Since both the deployment review pipeline as well as the political decision pipeline can be ~quite long~ probably best to have it all supported so we can just adjust a configuration file once we decide one way or another.
--michael
Since both the deployment review pipeline as well as the political decision
pipeline can be ~quite long~ probably best to have it all supported so we can just adjust a configuration file once we decide one way or another.
I agree with this idea. Not only does it make the political process of deciding what's best a little less painful (because it supports everything), but it also allows non-WMF projects to make the decision for themselves.

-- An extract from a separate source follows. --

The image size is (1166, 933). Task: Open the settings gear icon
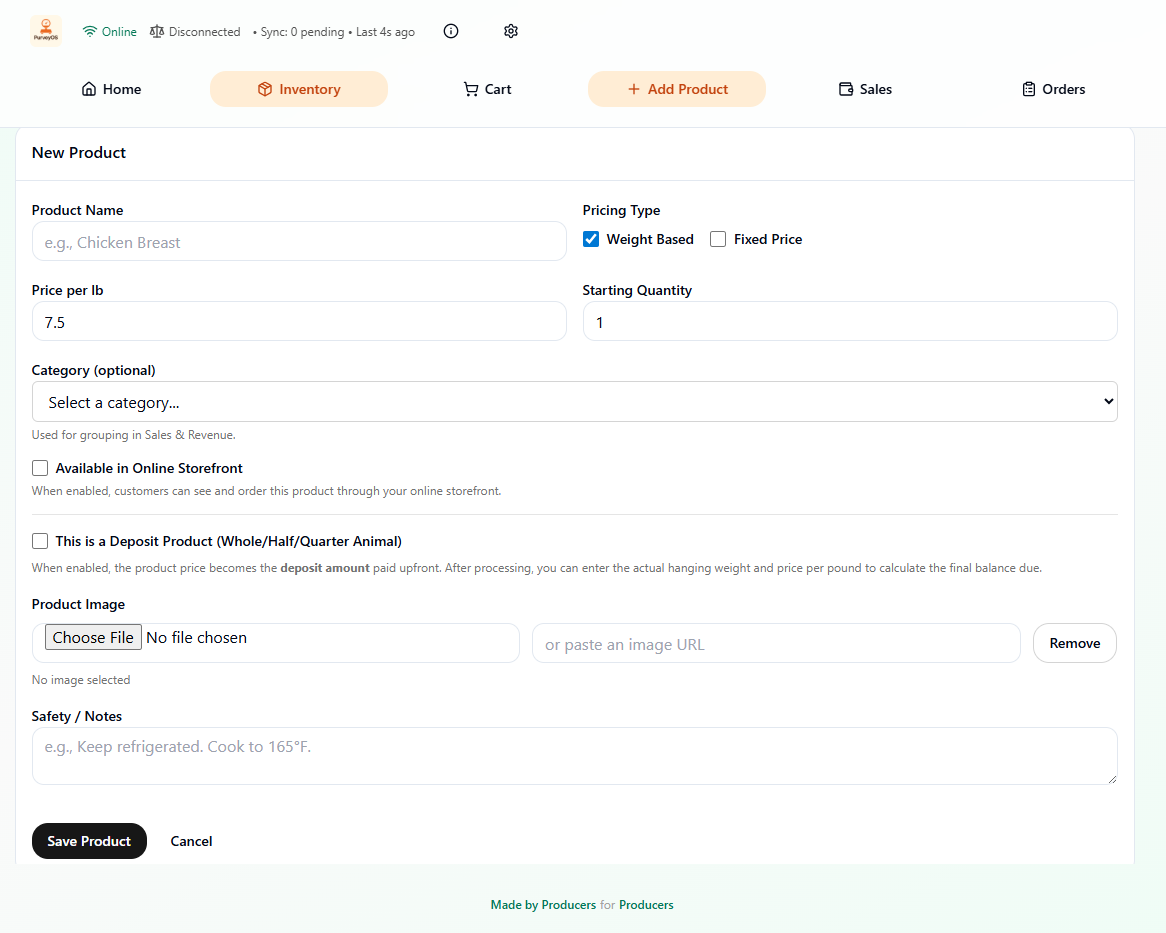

By including not only the features needed by WMF projects we don't limit third parties, which although not 100% necessary, it's a nice boon.
Thank you, Derric Atzrott Computer Specialist Alizee Pathology
On 19 June 2012 21:19, Derric Atzrott datzrott@alizeepathology.com wrote:
Since both the deployment review pipeline as well as the political decision
pipeline can be ~quite long~ probably best to have it all supported so we can just adjust a configuration file once we decide one way or another.
I agree with this idea. Not only does it make the political process of deciding what's best a little less painful (because it supports everything), but it also allows non-WMF projects to make the decision for themselves. By including not only the features needed by WMF projects we don't limit third parties, which although not 100% necessary, it's a nice boon.
Hmm, yes. I concur.
- d.
semi-offtopic comment:
ffmpeg is awesome, somebody should send a cake to these people, or something.